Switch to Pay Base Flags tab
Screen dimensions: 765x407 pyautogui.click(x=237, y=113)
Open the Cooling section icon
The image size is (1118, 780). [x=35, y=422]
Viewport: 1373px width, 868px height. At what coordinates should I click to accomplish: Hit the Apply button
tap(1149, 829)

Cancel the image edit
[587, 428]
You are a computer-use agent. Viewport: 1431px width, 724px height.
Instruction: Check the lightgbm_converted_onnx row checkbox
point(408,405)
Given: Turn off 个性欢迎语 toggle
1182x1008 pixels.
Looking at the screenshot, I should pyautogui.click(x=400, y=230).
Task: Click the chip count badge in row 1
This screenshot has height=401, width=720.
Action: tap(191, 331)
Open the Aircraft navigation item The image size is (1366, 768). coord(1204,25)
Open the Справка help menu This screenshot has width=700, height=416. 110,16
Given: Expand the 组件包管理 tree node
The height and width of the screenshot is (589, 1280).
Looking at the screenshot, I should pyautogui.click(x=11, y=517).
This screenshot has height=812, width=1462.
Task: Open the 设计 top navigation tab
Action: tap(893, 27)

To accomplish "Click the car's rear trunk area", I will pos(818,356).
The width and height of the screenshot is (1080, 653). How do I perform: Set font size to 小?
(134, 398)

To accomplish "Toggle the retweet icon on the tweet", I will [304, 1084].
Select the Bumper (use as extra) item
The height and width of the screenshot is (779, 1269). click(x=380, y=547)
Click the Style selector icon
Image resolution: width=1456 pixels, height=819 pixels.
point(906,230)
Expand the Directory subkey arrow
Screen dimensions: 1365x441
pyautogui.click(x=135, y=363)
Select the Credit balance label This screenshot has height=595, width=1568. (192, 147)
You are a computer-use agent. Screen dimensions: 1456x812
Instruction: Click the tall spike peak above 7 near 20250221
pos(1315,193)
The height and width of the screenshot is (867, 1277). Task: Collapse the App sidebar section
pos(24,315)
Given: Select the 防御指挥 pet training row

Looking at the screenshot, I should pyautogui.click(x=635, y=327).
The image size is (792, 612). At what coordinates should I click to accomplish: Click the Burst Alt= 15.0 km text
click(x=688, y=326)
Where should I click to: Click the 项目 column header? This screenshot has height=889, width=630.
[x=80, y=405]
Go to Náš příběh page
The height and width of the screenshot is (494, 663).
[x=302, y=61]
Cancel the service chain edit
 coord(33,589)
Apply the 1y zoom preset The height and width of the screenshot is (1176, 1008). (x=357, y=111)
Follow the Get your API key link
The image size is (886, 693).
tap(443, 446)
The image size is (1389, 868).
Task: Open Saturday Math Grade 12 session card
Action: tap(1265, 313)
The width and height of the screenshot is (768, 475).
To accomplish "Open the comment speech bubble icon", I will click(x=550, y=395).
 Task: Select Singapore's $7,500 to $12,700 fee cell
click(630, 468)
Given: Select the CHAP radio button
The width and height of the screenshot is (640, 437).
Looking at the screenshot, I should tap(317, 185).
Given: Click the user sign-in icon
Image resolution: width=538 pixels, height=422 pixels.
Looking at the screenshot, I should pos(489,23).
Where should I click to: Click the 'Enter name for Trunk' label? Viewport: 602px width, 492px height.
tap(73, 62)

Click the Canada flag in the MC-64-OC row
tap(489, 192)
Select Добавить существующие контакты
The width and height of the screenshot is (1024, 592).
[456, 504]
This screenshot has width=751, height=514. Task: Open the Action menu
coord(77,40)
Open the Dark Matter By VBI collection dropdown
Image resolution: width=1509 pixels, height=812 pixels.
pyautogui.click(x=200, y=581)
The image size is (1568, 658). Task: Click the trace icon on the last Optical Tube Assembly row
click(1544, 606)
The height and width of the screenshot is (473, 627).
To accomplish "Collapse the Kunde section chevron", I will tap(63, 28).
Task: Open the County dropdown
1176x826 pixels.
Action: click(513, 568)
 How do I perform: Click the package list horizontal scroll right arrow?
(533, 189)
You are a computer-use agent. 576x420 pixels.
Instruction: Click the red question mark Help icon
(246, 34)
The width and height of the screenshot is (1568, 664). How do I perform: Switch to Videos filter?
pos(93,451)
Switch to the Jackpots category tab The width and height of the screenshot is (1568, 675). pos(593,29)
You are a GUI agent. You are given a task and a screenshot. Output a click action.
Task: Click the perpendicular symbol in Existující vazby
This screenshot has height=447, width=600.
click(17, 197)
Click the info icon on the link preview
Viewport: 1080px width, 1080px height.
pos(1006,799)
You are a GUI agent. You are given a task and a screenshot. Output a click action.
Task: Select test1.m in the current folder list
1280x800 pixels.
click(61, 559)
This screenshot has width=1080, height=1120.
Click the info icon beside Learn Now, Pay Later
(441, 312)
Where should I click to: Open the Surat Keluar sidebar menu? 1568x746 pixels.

════════════════════

▶ What you need to do
Wherever the string "dropdown" appears in a line of the records above, copy that line.

▶ Exercise result
Open the Dark Matter By VBI collection dropdown
Task: Open the County dropdown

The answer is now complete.